---- Data shown

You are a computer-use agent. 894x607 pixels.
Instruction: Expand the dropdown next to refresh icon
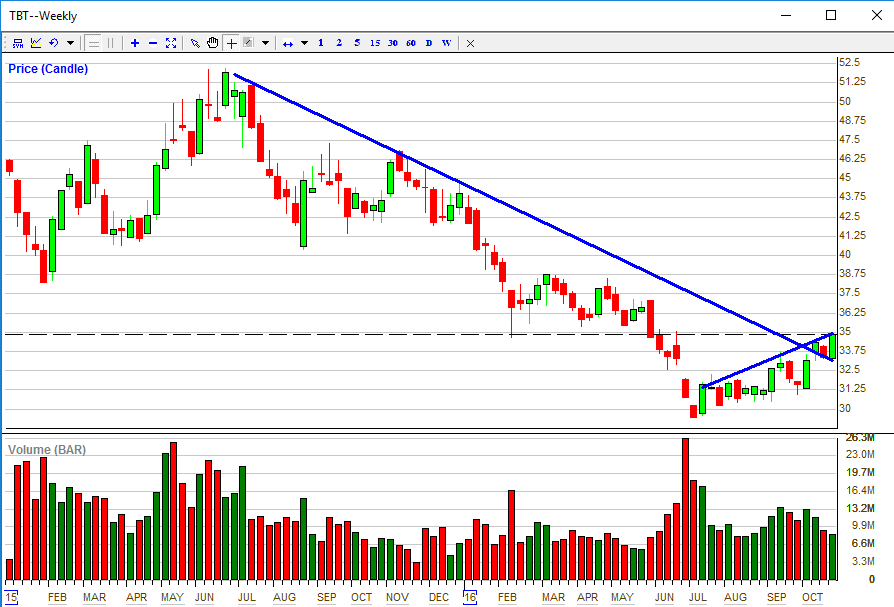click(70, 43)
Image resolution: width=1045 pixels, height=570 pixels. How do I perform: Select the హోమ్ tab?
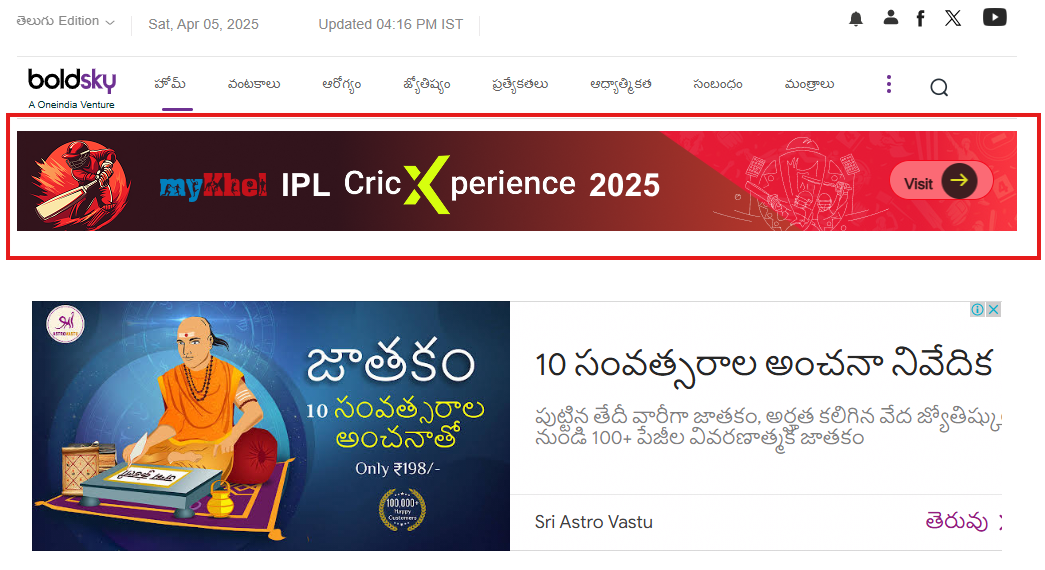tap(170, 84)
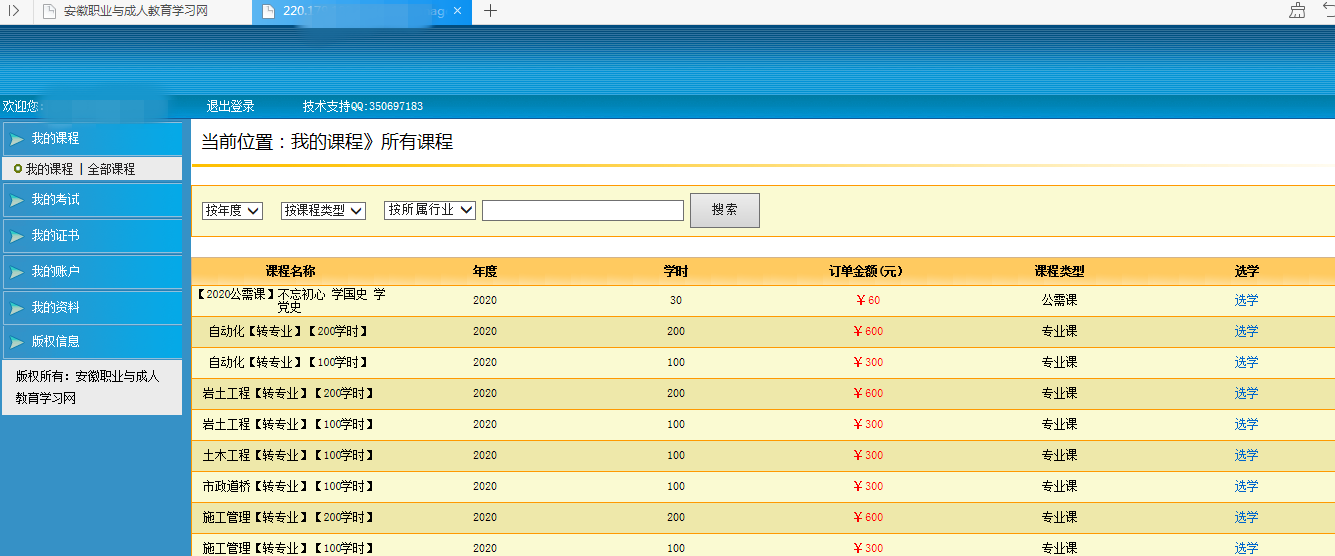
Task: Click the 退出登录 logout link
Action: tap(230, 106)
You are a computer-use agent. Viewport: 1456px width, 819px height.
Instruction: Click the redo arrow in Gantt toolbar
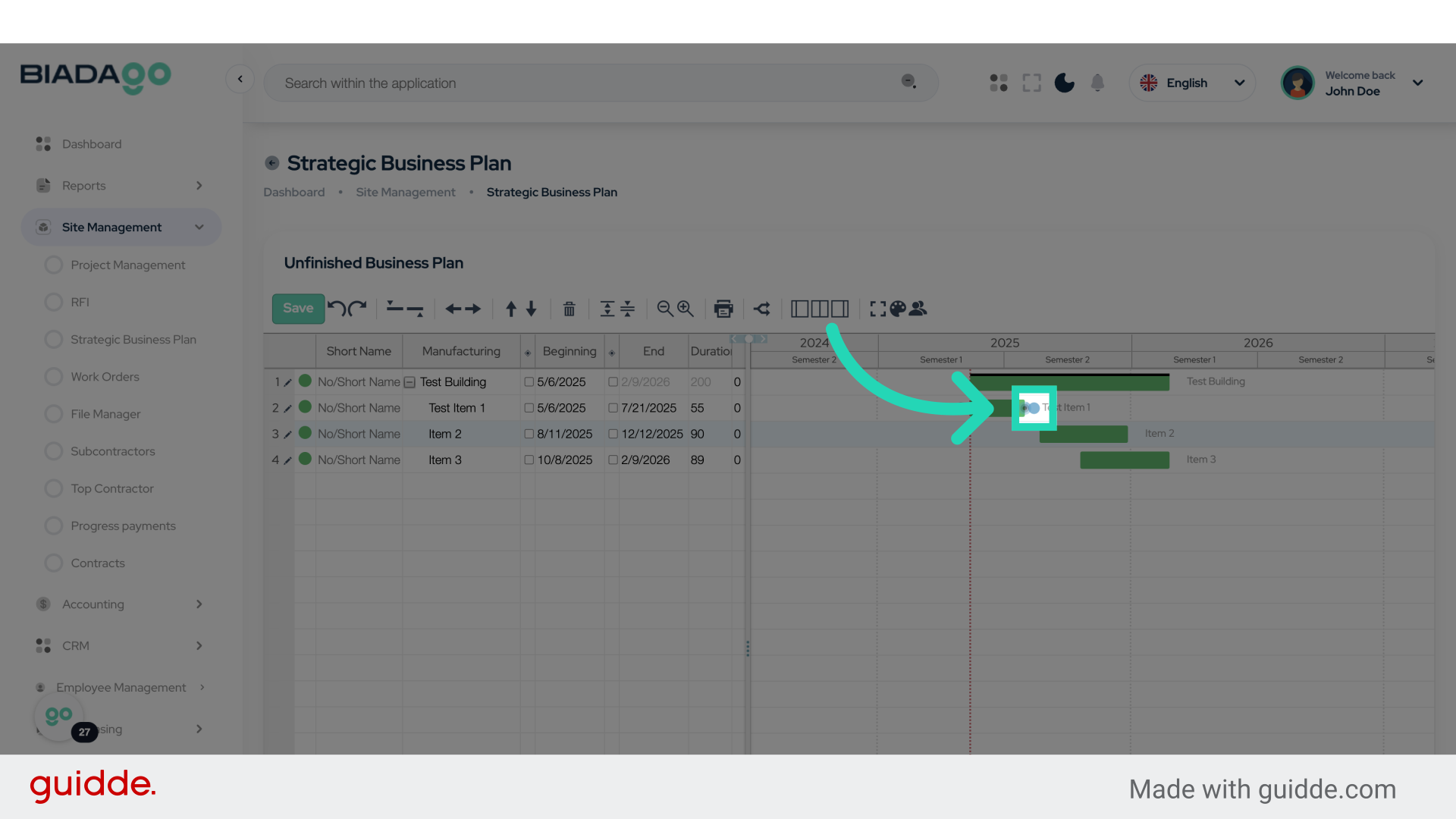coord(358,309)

--------
---- Data shown

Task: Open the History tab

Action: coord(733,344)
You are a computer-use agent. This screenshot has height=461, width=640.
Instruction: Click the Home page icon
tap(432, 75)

--------
---- Data shown

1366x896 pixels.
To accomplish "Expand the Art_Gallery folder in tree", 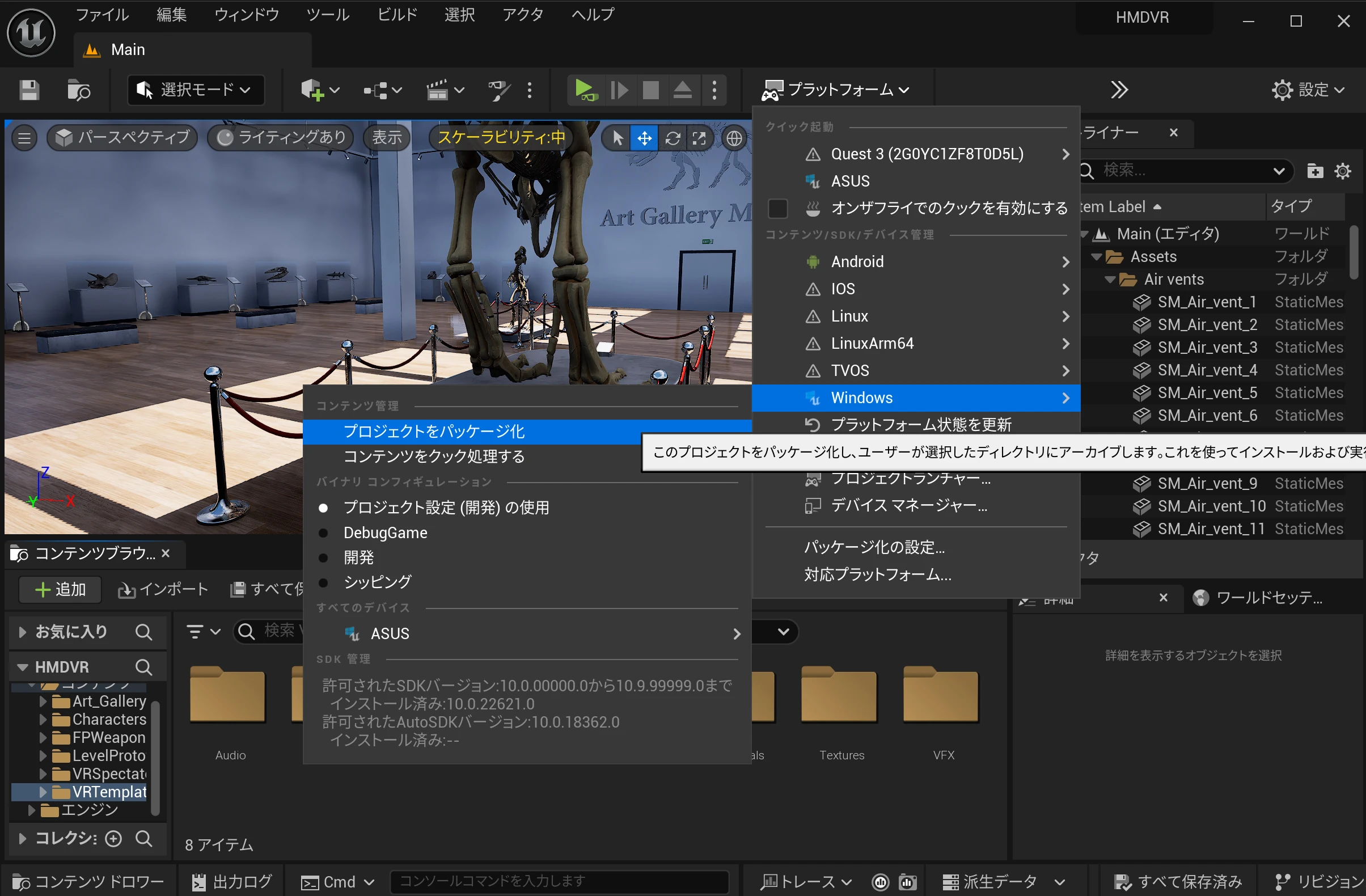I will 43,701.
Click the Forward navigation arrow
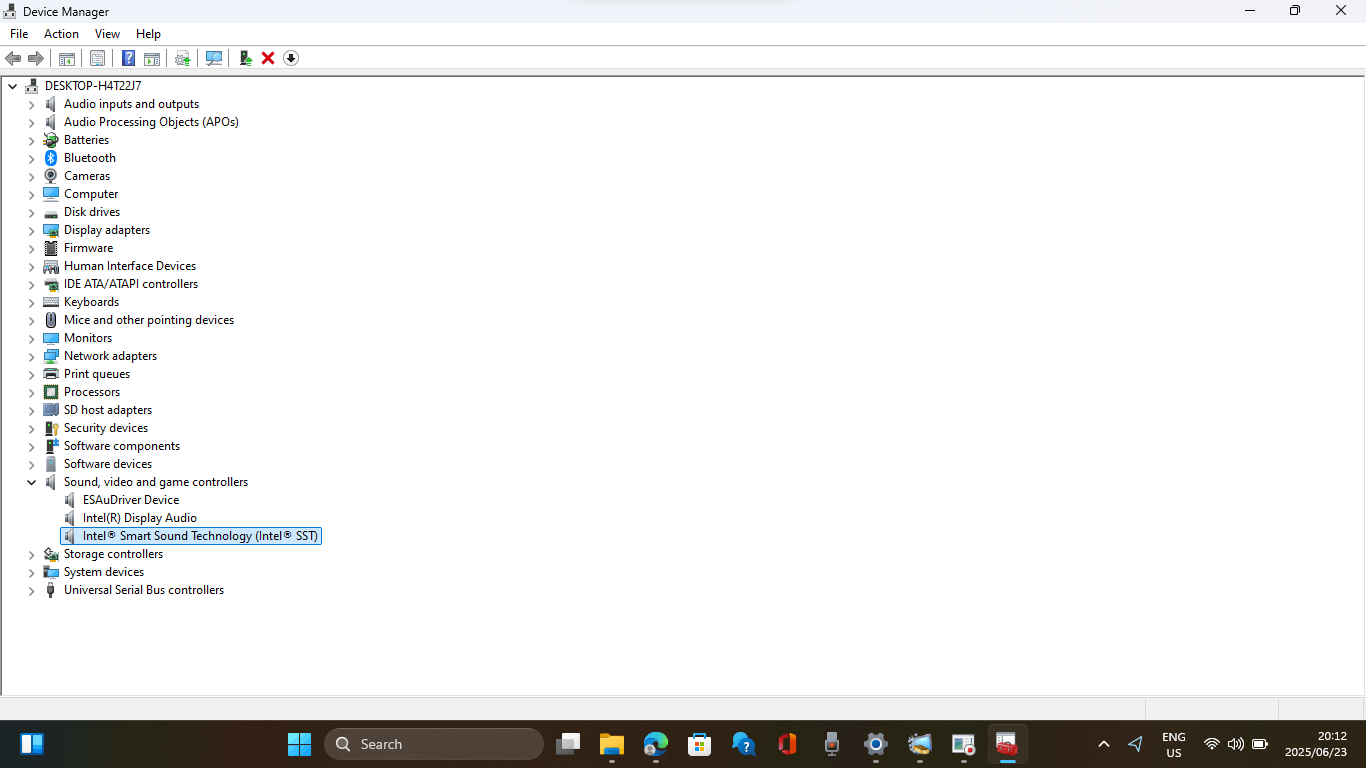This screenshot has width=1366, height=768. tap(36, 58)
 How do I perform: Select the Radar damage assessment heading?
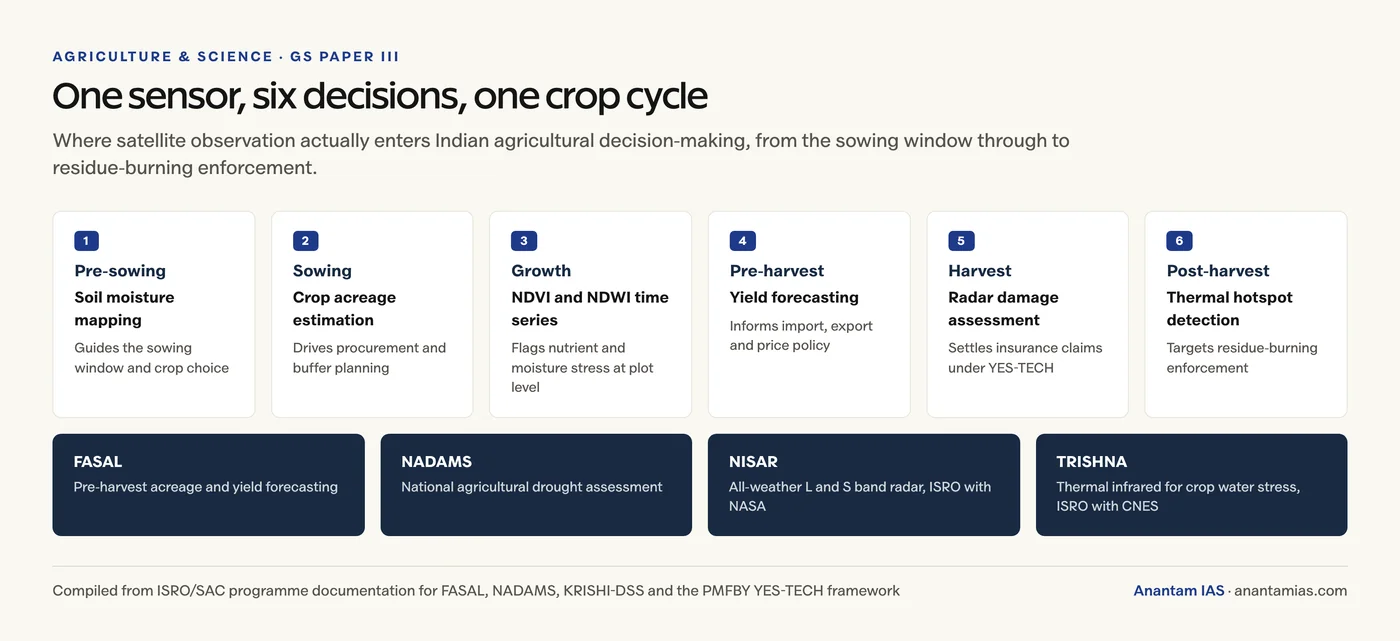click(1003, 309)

--------

List every line of the records above that contains the string "perform". Case counts.

Image resolution: width=1045 pixels, height=570 pixels. How do I perform: Select the హోమ్ tab?
 How do I perform: Select the Radar damage assessment heading?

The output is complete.